PROBLEMS AND TASKS:
• A. Decide whether each statement below agrees with the patent excerpt on failure detection. For each one, answer yes or no and quote the words from the excerpt that settle it. (i) The techniques are described as low cost. (ii) Fig. 1 is a flow-diagram. (iii) The excerpt says down-time for a service may be minimized.
• B. Carry on the patent excerpt on failure detection from the point where it stops.

PAGE EXTRACT:
The present invention provides low cost simplistic techniques for detecting network 
and process failures in a distributed system. Accordingly, corrective action may be taken 
when failures are detected. Therefore, down-time for a service provided by the processes in 
the distributed system may be minimized. Those skilled in the art will appreciate these and 
other advantages and benefits of various embodiments of the invention upon reading the 
following detailed description of a preferred embodiment with reference to the below-listed 
drawings. 

BRIEF DESCRIPTION OF THE DRAWINGS 

The present invention is illustrated by way of example and not limitation in the 
accompanying figures in which like numeral references refer to like elements, and wherein: 

Fig. 1 illustrates an exemplary block diagram of a distributed system employing the 
principles of the present invention; 

Fig. 2 illustrates a flow-diagram of an exemplary embodiment of a method employing 
the principles of the present invention; 

Fig. 3 illustrates a flow-diagram of another exemplary embodiment of a method 
employing the principles of the present invention; and 

Fig. 4 illustrates a flow-diagram of another exemplary embodiment of a method 
employing the principles of the present invention.

PROVIDED MATERIAL:
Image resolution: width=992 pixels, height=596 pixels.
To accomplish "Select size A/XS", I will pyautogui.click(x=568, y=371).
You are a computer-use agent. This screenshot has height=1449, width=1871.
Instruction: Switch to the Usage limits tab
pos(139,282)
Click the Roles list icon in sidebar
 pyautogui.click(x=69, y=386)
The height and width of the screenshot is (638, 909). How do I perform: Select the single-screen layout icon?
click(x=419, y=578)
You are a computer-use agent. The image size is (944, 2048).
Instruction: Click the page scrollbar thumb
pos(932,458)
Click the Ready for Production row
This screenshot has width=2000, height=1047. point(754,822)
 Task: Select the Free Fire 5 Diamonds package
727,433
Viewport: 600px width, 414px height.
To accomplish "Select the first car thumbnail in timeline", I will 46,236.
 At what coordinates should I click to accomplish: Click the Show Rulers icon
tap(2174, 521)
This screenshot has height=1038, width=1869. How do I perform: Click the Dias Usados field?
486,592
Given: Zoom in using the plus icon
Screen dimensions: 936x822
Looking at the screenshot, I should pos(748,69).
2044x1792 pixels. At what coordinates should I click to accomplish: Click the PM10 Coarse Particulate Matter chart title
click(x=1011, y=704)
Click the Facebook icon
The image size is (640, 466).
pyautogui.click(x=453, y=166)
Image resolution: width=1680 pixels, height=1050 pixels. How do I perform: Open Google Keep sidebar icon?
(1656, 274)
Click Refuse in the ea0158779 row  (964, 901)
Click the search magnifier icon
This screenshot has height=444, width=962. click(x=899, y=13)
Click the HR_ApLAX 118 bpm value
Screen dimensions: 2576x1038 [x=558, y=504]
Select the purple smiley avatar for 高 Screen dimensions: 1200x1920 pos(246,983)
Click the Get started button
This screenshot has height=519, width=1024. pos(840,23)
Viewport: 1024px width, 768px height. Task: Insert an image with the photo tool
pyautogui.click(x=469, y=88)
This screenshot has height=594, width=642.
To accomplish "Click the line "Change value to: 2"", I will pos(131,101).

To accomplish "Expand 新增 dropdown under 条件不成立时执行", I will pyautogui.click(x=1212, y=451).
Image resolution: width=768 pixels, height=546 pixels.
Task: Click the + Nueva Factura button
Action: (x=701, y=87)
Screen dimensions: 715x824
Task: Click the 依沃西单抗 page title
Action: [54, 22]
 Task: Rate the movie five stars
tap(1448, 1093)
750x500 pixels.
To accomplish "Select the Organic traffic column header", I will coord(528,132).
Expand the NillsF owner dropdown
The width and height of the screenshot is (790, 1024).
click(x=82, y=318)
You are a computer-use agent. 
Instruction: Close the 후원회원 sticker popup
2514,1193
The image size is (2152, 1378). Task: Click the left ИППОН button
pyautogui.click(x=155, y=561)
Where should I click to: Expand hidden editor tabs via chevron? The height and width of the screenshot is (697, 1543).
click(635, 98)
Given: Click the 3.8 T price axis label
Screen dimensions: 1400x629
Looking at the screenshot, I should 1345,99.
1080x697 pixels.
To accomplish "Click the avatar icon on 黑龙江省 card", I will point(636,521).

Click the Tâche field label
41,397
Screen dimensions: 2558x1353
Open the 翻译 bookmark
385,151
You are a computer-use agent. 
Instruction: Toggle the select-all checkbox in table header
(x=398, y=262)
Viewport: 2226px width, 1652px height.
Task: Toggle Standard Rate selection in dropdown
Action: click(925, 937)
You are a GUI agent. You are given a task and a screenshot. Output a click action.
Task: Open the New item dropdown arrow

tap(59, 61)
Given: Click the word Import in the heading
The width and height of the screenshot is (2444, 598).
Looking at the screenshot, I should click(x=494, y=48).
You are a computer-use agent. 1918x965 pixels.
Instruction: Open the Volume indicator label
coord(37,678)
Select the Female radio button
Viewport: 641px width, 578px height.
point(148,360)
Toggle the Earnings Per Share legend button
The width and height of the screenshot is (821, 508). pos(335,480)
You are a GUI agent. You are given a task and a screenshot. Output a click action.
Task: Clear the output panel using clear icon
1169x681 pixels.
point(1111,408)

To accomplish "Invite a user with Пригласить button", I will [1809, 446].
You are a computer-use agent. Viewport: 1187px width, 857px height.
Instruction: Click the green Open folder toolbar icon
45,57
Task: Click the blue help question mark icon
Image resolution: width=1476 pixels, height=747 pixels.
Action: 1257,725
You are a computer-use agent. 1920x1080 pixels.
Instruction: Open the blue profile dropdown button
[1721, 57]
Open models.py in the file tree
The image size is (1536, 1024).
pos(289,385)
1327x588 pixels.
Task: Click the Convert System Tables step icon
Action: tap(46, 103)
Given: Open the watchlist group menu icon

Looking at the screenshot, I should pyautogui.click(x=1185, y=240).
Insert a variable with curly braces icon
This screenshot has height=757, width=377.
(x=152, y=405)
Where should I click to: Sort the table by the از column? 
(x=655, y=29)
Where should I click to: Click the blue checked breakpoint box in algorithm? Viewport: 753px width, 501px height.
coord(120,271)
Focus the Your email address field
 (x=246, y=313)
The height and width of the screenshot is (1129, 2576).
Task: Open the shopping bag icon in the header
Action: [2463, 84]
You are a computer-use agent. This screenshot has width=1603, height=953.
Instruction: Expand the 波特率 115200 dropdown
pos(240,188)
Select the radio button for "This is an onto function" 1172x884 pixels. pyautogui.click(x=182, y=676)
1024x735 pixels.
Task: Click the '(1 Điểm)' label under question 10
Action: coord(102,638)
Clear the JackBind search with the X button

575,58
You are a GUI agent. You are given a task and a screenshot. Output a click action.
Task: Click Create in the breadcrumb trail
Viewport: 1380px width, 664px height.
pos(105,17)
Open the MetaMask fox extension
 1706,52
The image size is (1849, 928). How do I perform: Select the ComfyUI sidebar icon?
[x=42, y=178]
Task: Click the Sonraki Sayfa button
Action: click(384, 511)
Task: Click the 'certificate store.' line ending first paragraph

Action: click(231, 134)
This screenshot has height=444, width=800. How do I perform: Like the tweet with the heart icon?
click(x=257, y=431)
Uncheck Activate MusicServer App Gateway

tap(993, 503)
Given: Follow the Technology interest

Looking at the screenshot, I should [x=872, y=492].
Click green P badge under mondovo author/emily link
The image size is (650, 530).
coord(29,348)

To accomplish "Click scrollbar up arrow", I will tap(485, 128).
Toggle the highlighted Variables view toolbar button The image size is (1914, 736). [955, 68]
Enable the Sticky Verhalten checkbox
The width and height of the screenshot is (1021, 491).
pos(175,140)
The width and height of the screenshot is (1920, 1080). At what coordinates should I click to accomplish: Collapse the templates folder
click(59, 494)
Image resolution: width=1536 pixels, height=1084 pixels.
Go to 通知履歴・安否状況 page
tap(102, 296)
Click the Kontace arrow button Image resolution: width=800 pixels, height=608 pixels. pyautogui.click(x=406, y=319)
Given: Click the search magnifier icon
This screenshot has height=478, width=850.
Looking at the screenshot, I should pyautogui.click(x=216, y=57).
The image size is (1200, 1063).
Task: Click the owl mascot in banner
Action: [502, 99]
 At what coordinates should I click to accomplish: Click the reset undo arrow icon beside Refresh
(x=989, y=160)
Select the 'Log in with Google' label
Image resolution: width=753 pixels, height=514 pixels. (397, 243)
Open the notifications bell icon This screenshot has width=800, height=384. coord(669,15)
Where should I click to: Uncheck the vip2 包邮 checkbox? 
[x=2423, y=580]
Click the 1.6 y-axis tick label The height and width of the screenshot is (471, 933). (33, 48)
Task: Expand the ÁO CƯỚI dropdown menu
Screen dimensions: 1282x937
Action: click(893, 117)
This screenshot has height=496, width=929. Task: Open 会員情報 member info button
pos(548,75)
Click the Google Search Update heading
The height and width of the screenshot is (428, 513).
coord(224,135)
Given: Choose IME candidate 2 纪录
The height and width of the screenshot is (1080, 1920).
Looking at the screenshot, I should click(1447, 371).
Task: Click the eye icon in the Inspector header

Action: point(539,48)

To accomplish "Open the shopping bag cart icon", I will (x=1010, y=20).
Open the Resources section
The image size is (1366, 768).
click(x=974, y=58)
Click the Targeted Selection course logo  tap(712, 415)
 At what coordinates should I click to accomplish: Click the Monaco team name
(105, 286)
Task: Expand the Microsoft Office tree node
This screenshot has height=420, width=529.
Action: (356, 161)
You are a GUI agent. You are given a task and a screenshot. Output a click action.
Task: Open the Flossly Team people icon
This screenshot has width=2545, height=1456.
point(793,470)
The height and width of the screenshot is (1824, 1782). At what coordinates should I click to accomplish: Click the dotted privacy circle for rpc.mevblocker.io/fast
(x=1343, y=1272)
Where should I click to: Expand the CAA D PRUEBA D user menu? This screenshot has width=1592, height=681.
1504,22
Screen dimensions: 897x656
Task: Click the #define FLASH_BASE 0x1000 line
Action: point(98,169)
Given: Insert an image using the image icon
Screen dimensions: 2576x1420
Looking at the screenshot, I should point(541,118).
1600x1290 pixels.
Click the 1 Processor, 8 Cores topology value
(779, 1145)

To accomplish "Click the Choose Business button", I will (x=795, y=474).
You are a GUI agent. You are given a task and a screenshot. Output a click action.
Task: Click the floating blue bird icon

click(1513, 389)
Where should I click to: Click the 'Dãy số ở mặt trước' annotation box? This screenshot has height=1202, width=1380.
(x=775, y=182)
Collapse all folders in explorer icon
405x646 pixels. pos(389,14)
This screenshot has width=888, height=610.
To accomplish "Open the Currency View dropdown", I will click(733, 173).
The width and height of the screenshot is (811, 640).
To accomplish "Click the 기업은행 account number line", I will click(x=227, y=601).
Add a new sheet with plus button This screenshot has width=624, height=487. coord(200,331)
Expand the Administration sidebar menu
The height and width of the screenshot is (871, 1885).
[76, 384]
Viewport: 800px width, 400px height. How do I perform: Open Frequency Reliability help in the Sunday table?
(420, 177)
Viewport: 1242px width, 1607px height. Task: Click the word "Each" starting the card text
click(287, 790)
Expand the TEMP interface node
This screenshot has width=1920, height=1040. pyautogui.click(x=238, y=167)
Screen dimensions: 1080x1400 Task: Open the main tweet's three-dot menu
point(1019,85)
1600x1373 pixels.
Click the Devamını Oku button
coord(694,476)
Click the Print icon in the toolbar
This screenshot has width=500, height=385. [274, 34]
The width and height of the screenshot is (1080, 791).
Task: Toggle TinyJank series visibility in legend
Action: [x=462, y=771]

PER-TASK ANSWERS:
• A.
(i) Yes: "low cost simplistic techniques for detecting network and process failures in a distributed system"
(ii) No: "Fig. 1 illustrates an exemplary block diagram of a distributed system employing the principles of the present invention"
(iii) Yes: "down-time for a service provided by the processes in the distributed system may be minimized"

• B.
DETAILED DESCRIPTION OF THE INVENTION 

hi the following detailed description, numerous specific details are set forth in order 
to provide a thorough understanding of the present invention. However, it will be apparent to 
one of ordinary skill in the art that these specific details need not be used to practice the 
present invention. In other instances, well known structures, interfaces, and processes have 
not been shown in detail in order not to unnecessarily obscure the present invention.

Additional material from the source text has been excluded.